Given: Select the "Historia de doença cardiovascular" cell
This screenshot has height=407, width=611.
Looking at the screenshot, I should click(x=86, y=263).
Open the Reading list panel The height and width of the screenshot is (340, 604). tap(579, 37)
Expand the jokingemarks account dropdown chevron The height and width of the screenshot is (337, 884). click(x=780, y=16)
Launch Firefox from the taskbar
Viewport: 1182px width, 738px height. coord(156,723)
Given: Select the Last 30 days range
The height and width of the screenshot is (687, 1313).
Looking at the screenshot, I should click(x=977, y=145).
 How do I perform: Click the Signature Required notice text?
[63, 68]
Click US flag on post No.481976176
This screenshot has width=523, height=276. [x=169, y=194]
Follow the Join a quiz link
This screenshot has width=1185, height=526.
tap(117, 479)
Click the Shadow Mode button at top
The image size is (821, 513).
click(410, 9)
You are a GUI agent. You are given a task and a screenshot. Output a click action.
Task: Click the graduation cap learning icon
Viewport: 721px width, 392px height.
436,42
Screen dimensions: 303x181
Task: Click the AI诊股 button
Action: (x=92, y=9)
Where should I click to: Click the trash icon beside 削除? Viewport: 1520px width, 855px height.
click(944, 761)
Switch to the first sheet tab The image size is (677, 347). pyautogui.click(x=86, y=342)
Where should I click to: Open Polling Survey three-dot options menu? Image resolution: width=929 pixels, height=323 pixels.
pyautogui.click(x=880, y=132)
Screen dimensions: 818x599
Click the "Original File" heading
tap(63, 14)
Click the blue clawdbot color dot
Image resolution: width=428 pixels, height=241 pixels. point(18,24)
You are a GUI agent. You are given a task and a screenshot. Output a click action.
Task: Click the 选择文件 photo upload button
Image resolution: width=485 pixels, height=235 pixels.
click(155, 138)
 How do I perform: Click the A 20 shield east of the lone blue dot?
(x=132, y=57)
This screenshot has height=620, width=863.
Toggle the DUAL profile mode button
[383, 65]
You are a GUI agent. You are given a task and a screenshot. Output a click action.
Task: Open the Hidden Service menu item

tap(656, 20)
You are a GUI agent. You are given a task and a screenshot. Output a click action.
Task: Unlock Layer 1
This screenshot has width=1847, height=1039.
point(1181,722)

**Task prompt:** Please copy all of the material above again, word for word.

**Worked answer:**
Given: Select the "Historia de doença cardiovascular" cell
This screenshot has height=407, width=611.
Looking at the screenshot, I should click(x=86, y=263).
Open the Reading list panel The height and width of the screenshot is (340, 604). tap(579, 37)
Expand the jokingemarks account dropdown chevron The height and width of the screenshot is (337, 884). click(x=780, y=16)
Launch Firefox from the taskbar
Viewport: 1182px width, 738px height. coord(156,723)
Given: Select the Last 30 days range
The height and width of the screenshot is (687, 1313).
Looking at the screenshot, I should click(x=977, y=145).
 How do I perform: Click the Signature Required notice text?
[63, 68]
Click US flag on post No.481976176
This screenshot has width=523, height=276. [x=169, y=194]
Follow the Join a quiz link
This screenshot has width=1185, height=526.
tap(117, 479)
Click the Shadow Mode button at top
The image size is (821, 513).
click(410, 9)
You are a GUI agent. You are given a task and a screenshot. Output a click action.
Task: Click the graduation cap learning icon
Viewport: 721px width, 392px height.
436,42
Screen dimensions: 303x181
Task: Click the AI诊股 button
Action: (x=92, y=9)
Where should I click to: Click the trash icon beside 削除? Viewport: 1520px width, 855px height.
click(944, 761)
Switch to the first sheet tab The image size is (677, 347). pyautogui.click(x=86, y=342)
Where should I click to: Open Polling Survey three-dot options menu? Image resolution: width=929 pixels, height=323 pixels.
pyautogui.click(x=880, y=132)
Screen dimensions: 818x599
Click the "Original File" heading
tap(63, 14)
Click the blue clawdbot color dot
Image resolution: width=428 pixels, height=241 pixels. point(18,24)
You are a GUI agent. You are given a task and a screenshot. Output a click action.
Task: Click the 选择文件 photo upload button
Image resolution: width=485 pixels, height=235 pixels.
click(155, 138)
 How do I perform: Click the A 20 shield east of the lone blue dot?
(x=132, y=57)
This screenshot has height=620, width=863.
Toggle the DUAL profile mode button
[383, 65]
You are a GUI agent. You are given a task and a screenshot. Output a click action.
Task: Open the Hidden Service menu item

tap(656, 20)
You are a GUI agent. You are given a task and a screenshot. Output a click action.
Task: Unlock Layer 1
This screenshot has width=1847, height=1039.
point(1181,722)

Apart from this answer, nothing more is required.